Nevertheless, Greer is not a neoliberal free trader. He is a well-known and respected trade lawyer who worked closely with former USTR Robert Lighthizer at the USTR, supporting the latter’s efforts to dismantle the long-established neoliberal trade agenda. It would be surprising for him to align with the die-hard free traders and champion a neoliberal digital trade agenda disconnected from the administration’s antitrust efforts and based on the flawed narrative that what benefits American tech companies automatically benefits Americans and small businesses.
Moreover, Trump has appointed Peter Navarro as a top trade adviser for his incoming administration. Navarro, a loyalist in Trump’s first term, explicitly identifies Silicon Valley tech entrepreneurs as champions of the neoliberal trade order in his Project 2025 chapter on “The Case for Fair Trade.” In this context, it may be wishful thinking by big tech lobbyists to expect the Trump administration to revert to the 2018 USMCA digital trade rules. Such a move would overlook the growing power and influence of tech companies, the need for accountability and responsibility in the digital economy, the interests of Americans and the significance of giving SMEs a fighting chance.

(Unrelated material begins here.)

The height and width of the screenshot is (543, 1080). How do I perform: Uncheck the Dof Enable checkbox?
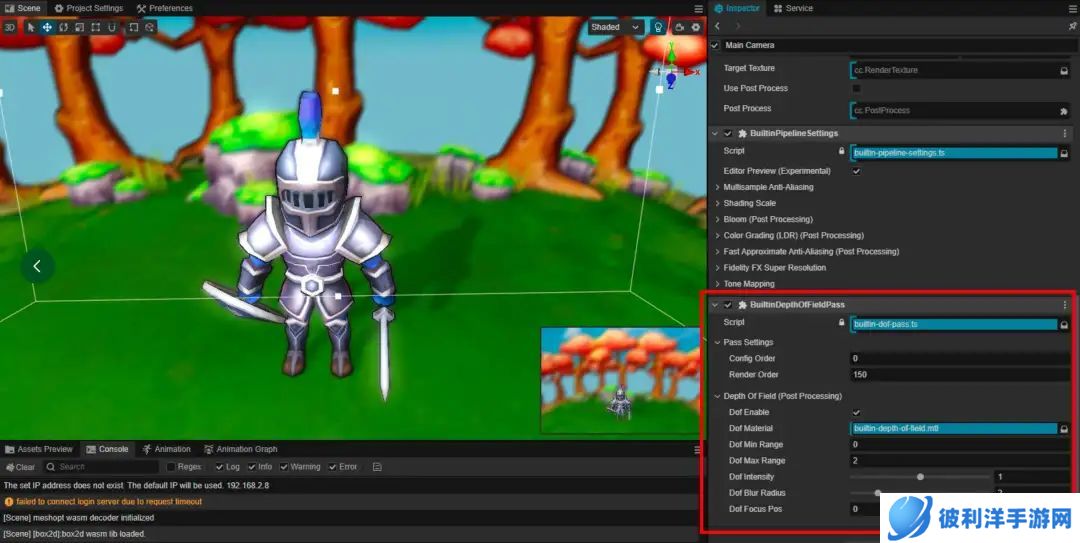click(856, 412)
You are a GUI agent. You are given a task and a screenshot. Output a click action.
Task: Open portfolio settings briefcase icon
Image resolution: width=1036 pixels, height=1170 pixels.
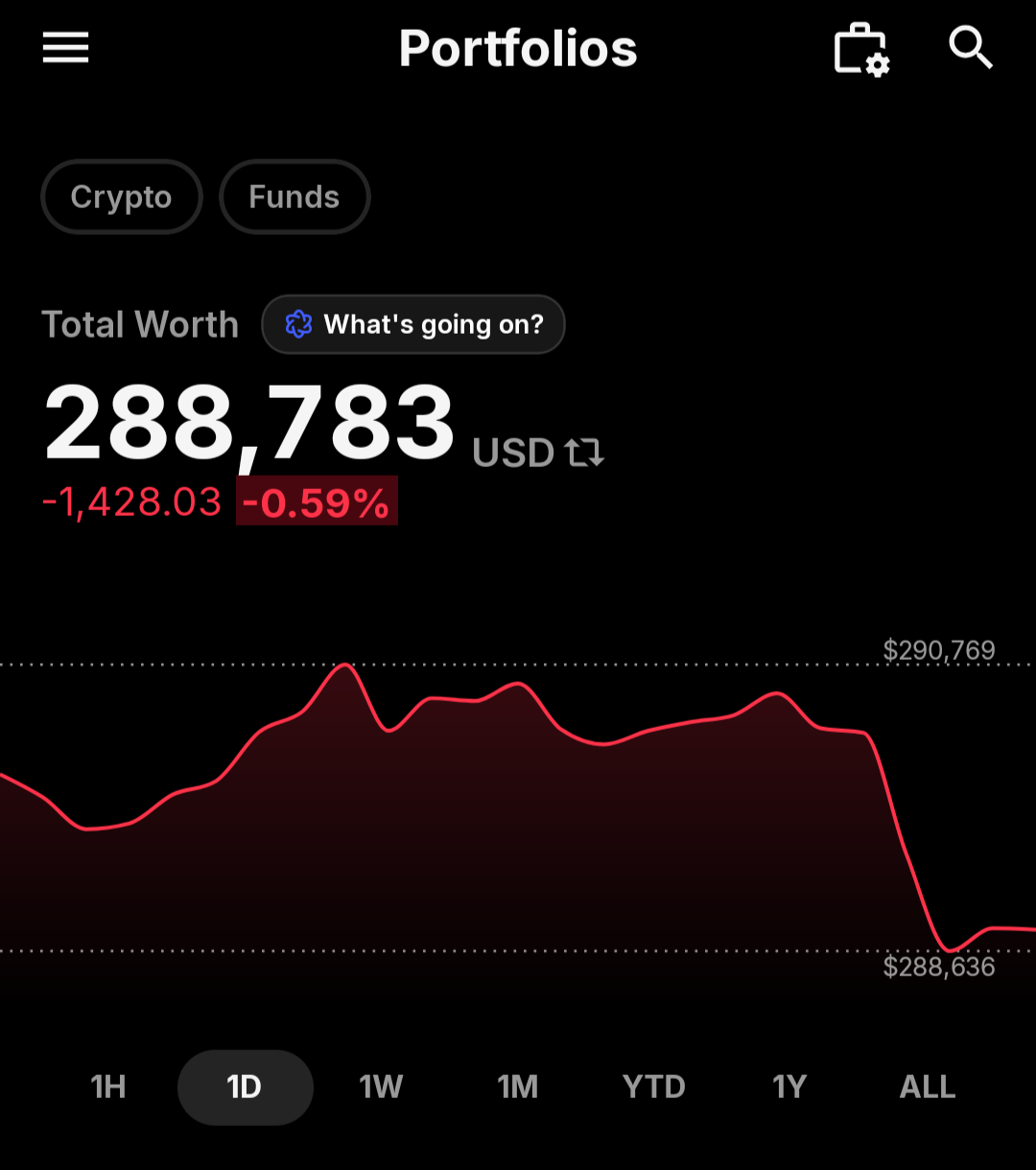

In fact, the arguments surrounding “American innovation,” which have increasingly become synonymous with the big tech business model driven by winner-takes-all market dynamics that protect only the big players, are no longer sustainable. The concept of data free flows, where data flows into China but not out, positions China as one of the biggest beneficiaries of data free flows and challenges the notion of fair trade. Similarly, bans on local data storage and processing raise significant national security risks, particularly given the data broker business model, which sells national security-sensitive data to the highest bidder, including foreign adversaries. Since the last Trump administration, Congress has passed new data broker legislation that explicitly forbids American data from being moved to China and other “countries of concern.”
The neoliberal free-trade narrative of crafting trade rules for China — where China is either not a party or, if it is, likely to disregard the rules, if history is any guide — while empowering tech companies, compromising Americans’ rights and interests, and shutting out small businesses and little tech is unlikely to resonate with this administration.
A new narrative and fresh thinking around digital trade, moving beyond the “making rules for China to disregard” argument, are essential. Time will tell how Trump’s digital trade agenda will evolve. Ideally, it will carry forward the US break from neoliberalism, rather than revert to outdated paradigms that empower tech companies and cover up their monopolistic practices.